## [PAGE EXCERPT]
○ ○ ○ ○ ○

Family Matters Intervention
NCT02669797 · Status: ENROLLING_BY_INVITATION · Phase: NA · Type: INTERVENTIONAL · Enrollment: 500
Last updated 2025-09-22
Summary
The proposed study is a 12-month, individual randomized controlled trial (RCT). The main aim of the study is to decrease cardiovascular disease risk (BMI percentile, neck circumference) and improve child diet quality in children ages 5-10 years old by increasing family meal quality (i.e., dietary intake, interpersonal atmosphere) and quantity (i.e., frequency of family meals) via innovative technology (i.e., ecological momentary intervention (EMI), video feedback) and partnerships with primary care and Community Health Workers (CHWs).
Conditions
- Childhood Obesity
- Cardiovascular Disease Prevention
Interventions
- BEHAVIORAL
-
In-home Visits and Food Preparation Activities
Families will participate in eight in-home education activities. The visits will focus on family meal quality (dietary, interpersonal) and quantity (meal frequency) factors found in prior studies to be associated with child weight and weight-related behaviors. Eight of the visits (every other week) will be delivered by a CHW and will last 90 minutes. Additionally, a family meal food preparation activity will occur to help support families in learning skills to increase family meal quality and quantity. On weeks opposite of the in-home education visits with a CHW, families will be given a "Try it Yourself" activity to reinforce the messages (e.g., use family meals as a family connection time) and skills (e.g., recipe that requires families to steam vegetables) taught by the CHW during the in-home education visits.
- BEHAVIORAL
-
Ecological Momentary Intervention
Parents will receive daily EMI messages regarding suggestions for increasing meal quality/quantity via a smartphone application, based on the stress level and source of stress they reported earlier in the day. Specifically, parents will receive two push notifications in the morning to report their stress level and type/source of stress (e.g., work, children, finances). Then, based on the reported stress level and source of stress, parents will be texted tips/ideas for carrying out a nutritionally and emotionally healthful family meal the same night, in the face of stress. If parents report no stress on their EMI measure earlier in the day, they will be provided with a menu of options regarding what type of meal tip they would prefer later in the day (e.g., recipe ideas, meal prep tips, mealtime conversation starters. Parents will be able to respond to the EMI messages indicating preferred tips so that EMI tips become more meaningful/relevant to the needs of each family.

○ ○ ○ ○ ○

## [RECORDS PROVIDED]

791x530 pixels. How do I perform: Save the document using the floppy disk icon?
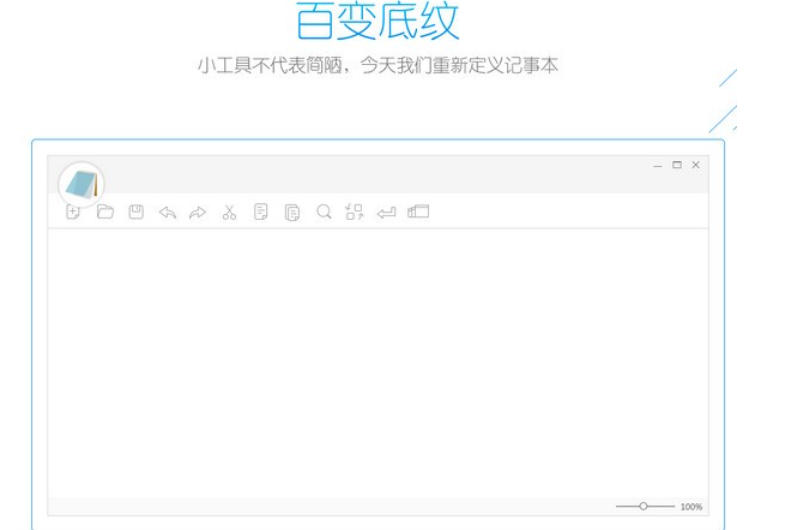click(136, 212)
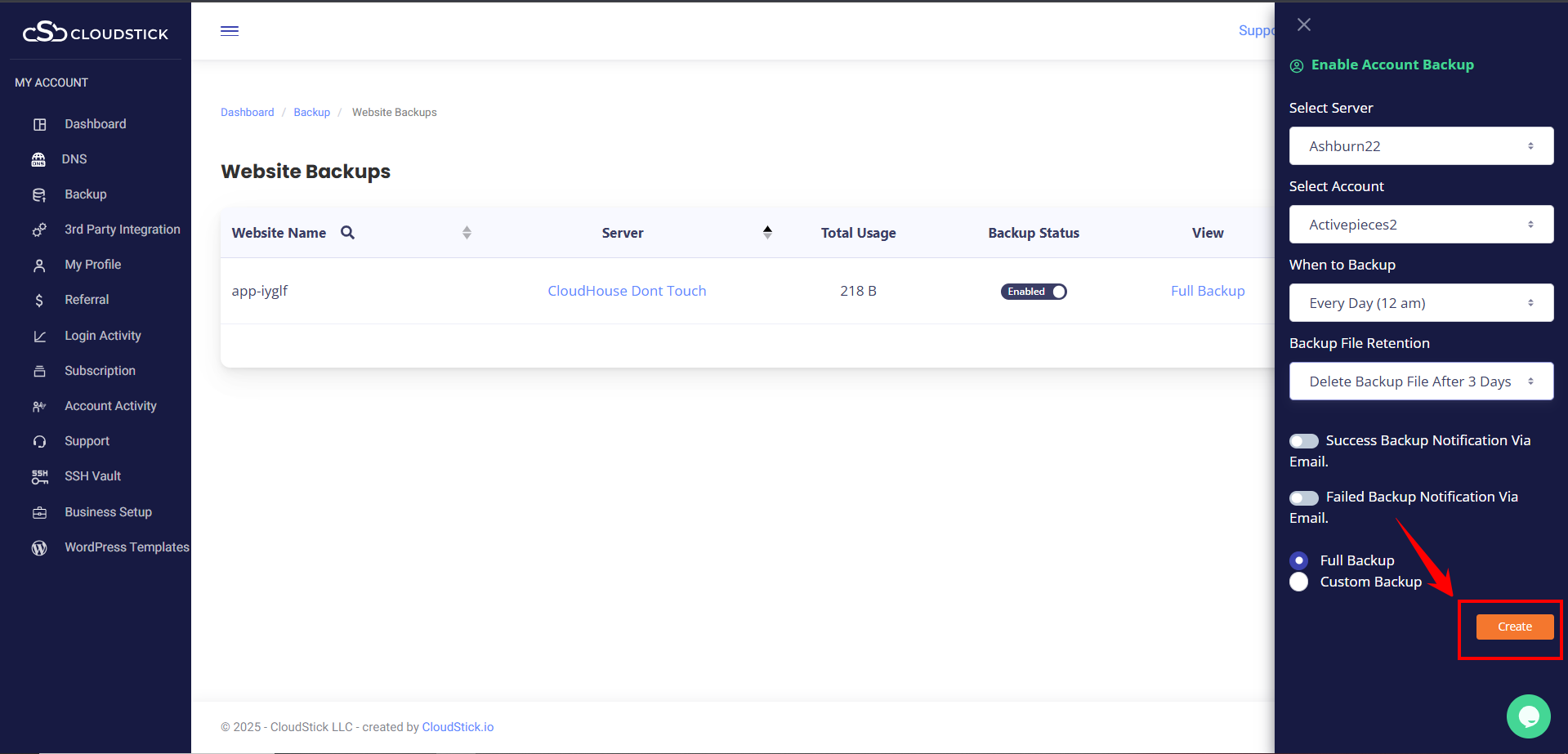The image size is (1568, 754).
Task: Enable Failed Backup Notification email toggle
Action: [x=1303, y=497]
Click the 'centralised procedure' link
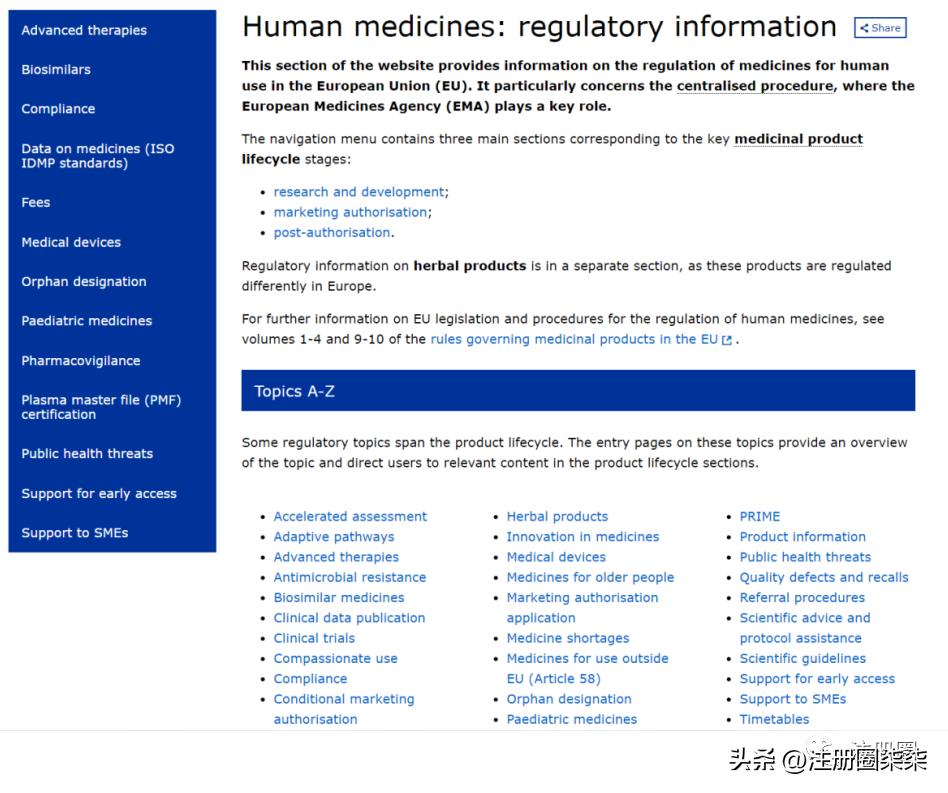This screenshot has width=948, height=793. click(753, 85)
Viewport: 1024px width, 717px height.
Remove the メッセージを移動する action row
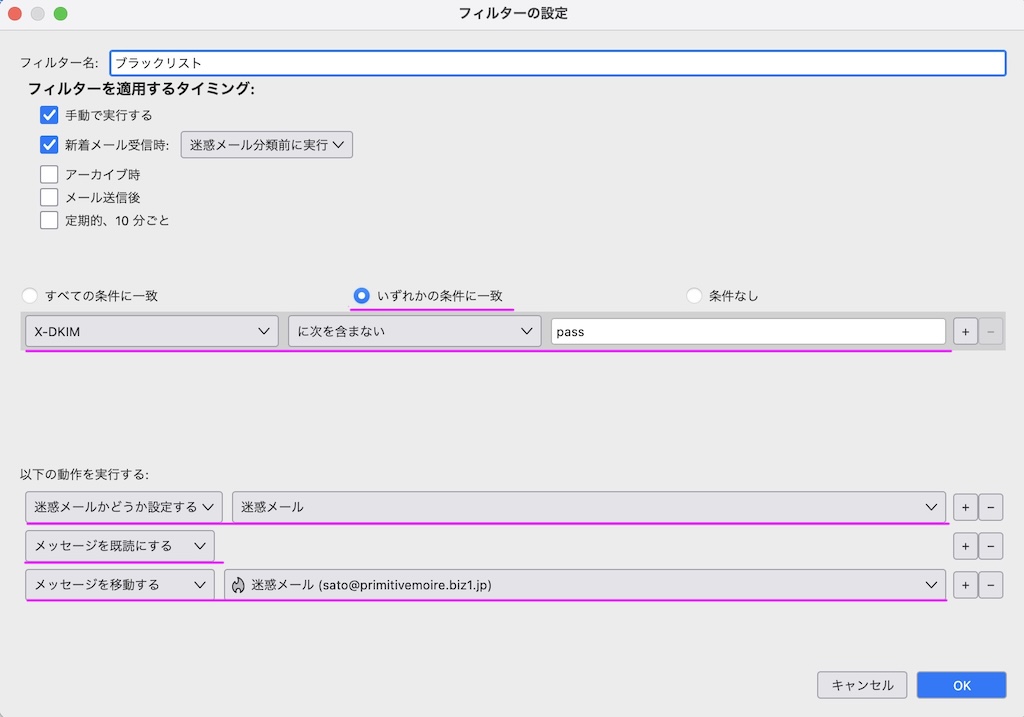(x=990, y=585)
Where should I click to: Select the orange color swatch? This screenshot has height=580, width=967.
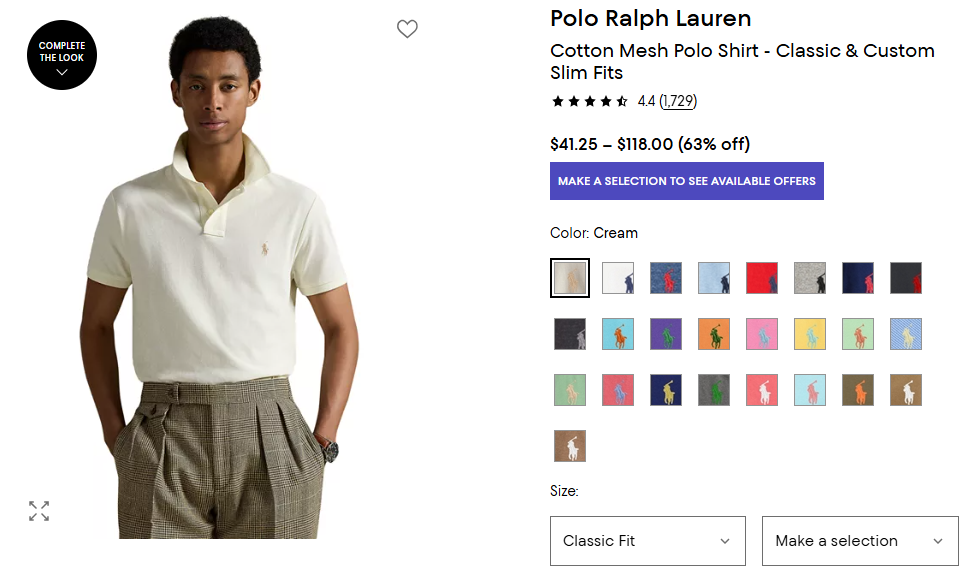coord(714,334)
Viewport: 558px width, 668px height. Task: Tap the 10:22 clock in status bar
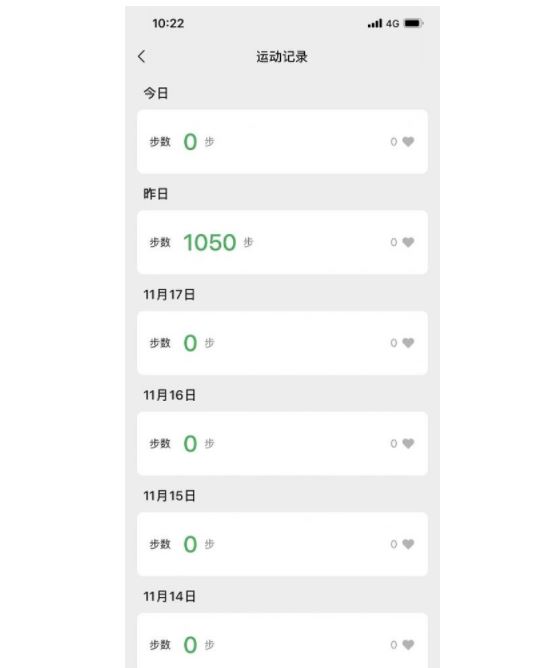click(x=168, y=23)
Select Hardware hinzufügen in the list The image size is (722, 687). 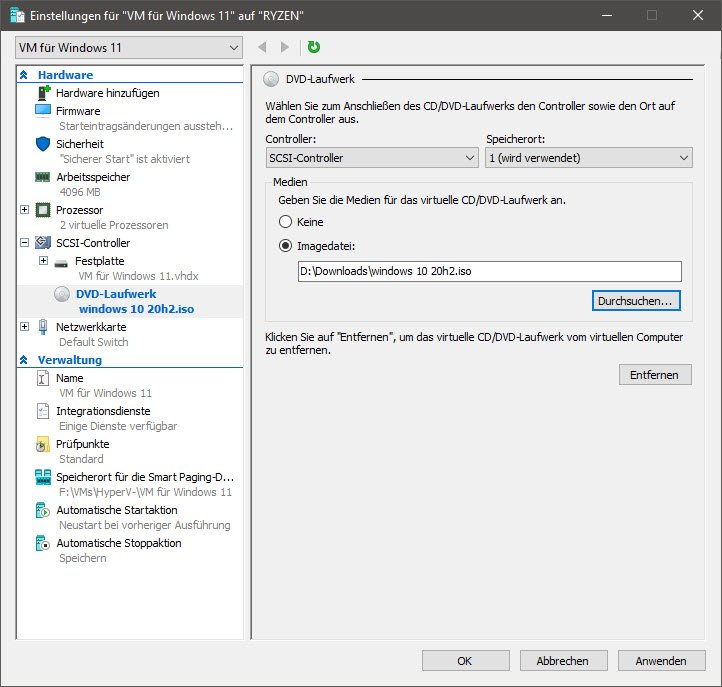click(x=107, y=93)

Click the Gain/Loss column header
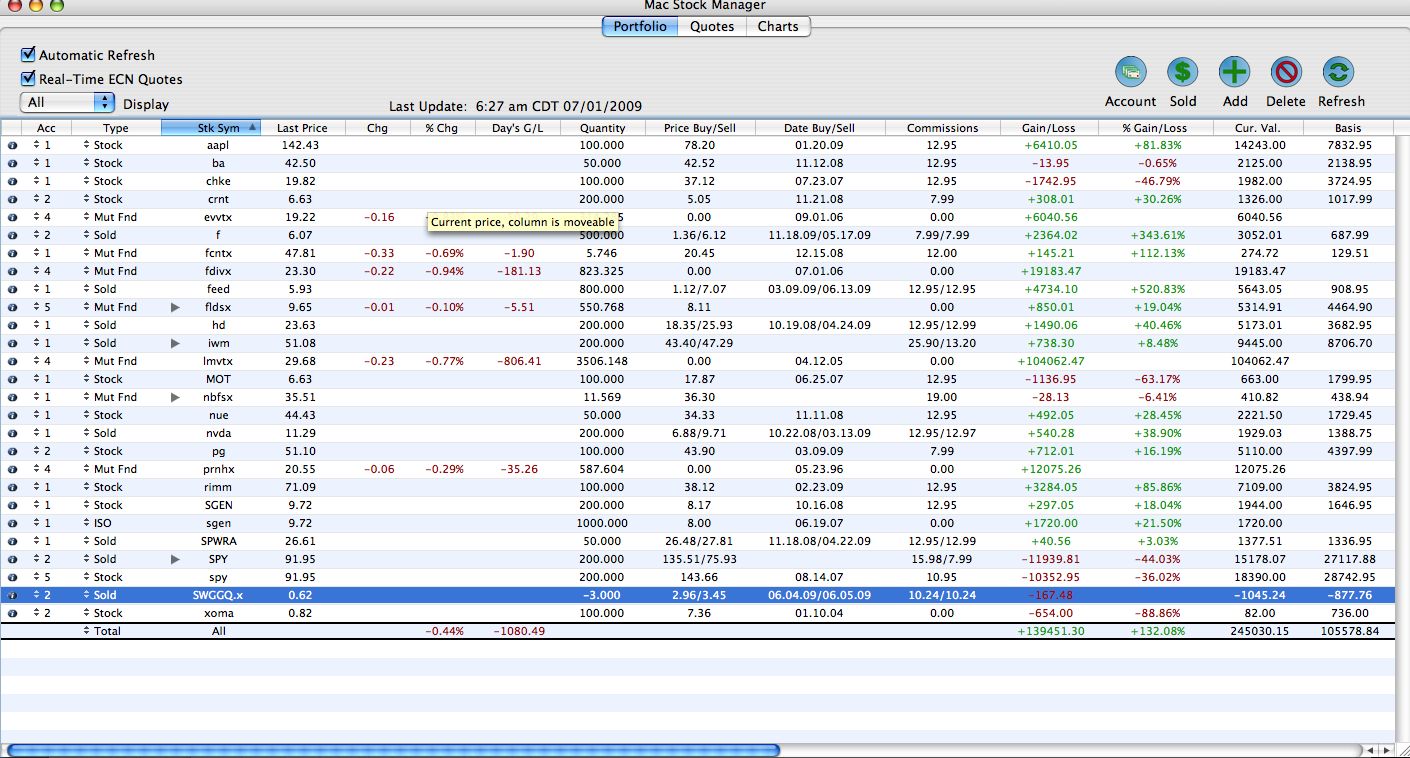(1047, 128)
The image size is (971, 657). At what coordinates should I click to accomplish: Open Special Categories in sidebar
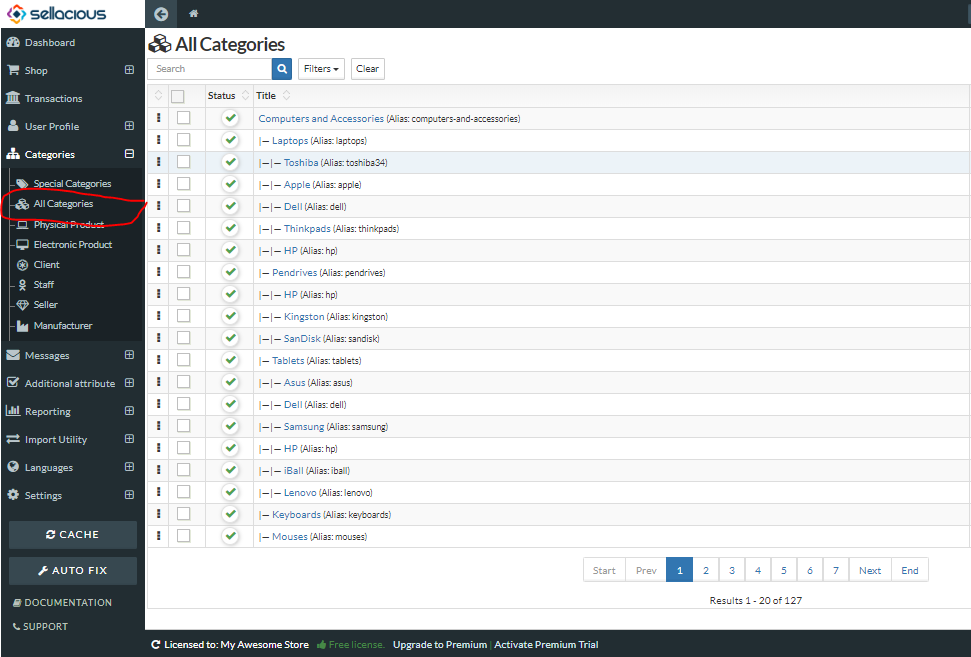coord(72,183)
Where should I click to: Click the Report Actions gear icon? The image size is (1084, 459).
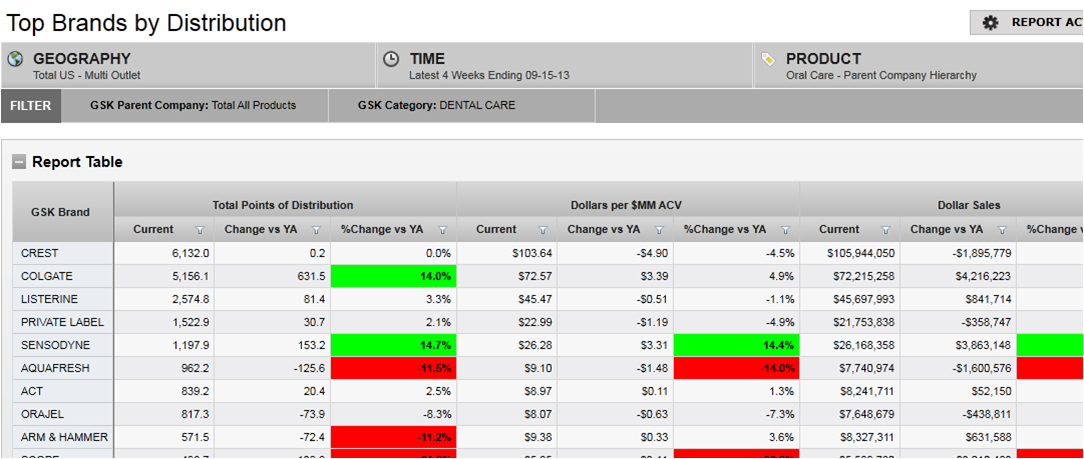[x=990, y=23]
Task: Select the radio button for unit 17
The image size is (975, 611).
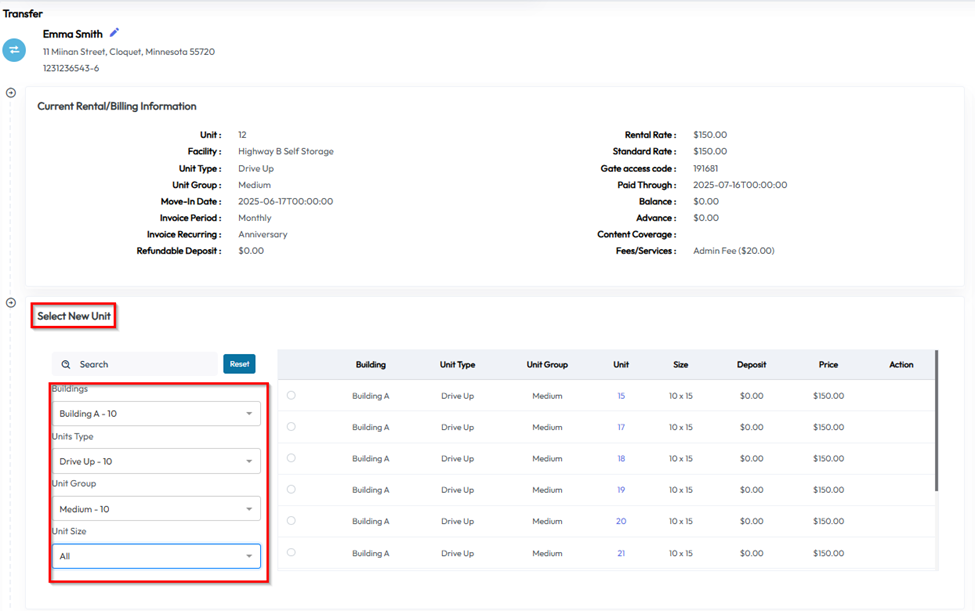Action: coord(291,427)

○ ○ ○ ○ ○

## [WORK ORDER 1]
Translate this sentence from the Family Matters trial description into Spanish: "Families will participate in eight in-home education activities."
## [WORK ORDER 2]
Answer these questions from the Family Matters trial description:
(a) How many months does the randomized controlled trial last?
(b) How long will each visit delivered by a CHW last?
(c) How many push notifications will parents receive in the morning?
## [WORK ORDER 3]
Carry the Family Matters trial description forward from its final sentence.

## [WRITTEN REPLY 1]
Las familias participarán en ocho actividades educativas en el hogar.

## [WRITTEN REPLY 2]
(a) 12 months
(b) 90 minutes
(c) Two

## [WRITTEN REPLY 3]
- BEHAVIORAL
-
Feedback on Video-recorded Family Meals
Parents will video-record and upload via their cellphone one family meal every other week, which will be watched by intervention staff. Using Motivational Interviewing, CHWs will give specific feedback on how to adapt negative mealtime behaviors and provide reinforcement for positive behaviors seen in the videos, based on a validated interpersonal coding tool called the Iowa Family Interaction Rating Scales (IFIRS). Additionally, feedback will be given on the dietary healthfulness of the meal, based on a validated coding tool called the Healthfulness of Meal Index (HOM). After feedback, family members will be taught specific skills to improve their family meal processes and behaviors that vary from food preparation skills, to increasing healthful food options at meals, or role-playing family interactions to improve the emotional atmosphere at the meal. Families will also set SMART goals at each visit regarding family meal quality and quantity.
- BEHAVIORAL
-
Maintenance
After 16 weeks, EMI family meal tips for all arms will be reduced to only the days in which parent's report their highest stress levels. Stress profiles will be created for each parent in order to tailor the EMI family meals tips to days in which they experience their highest levels of stress. For example, during the 16-weeks of EMI, a parent may report their highest stress levels on Tuesdays and Thursdays. The stress profile that would be created for the parent during the maintenance phase would include receiving text messages only on Tuesdays and Thursdays. The parent would then receive these EMI family meal tips only on Tuesdays and Thursdays throughout the 8-week maintenance phase..
Sponsors & Collaborators
-
National Institutes of Health (NIH)
collaborator NIH -
National Heart, Lung, and Blood Institute (NHLBI)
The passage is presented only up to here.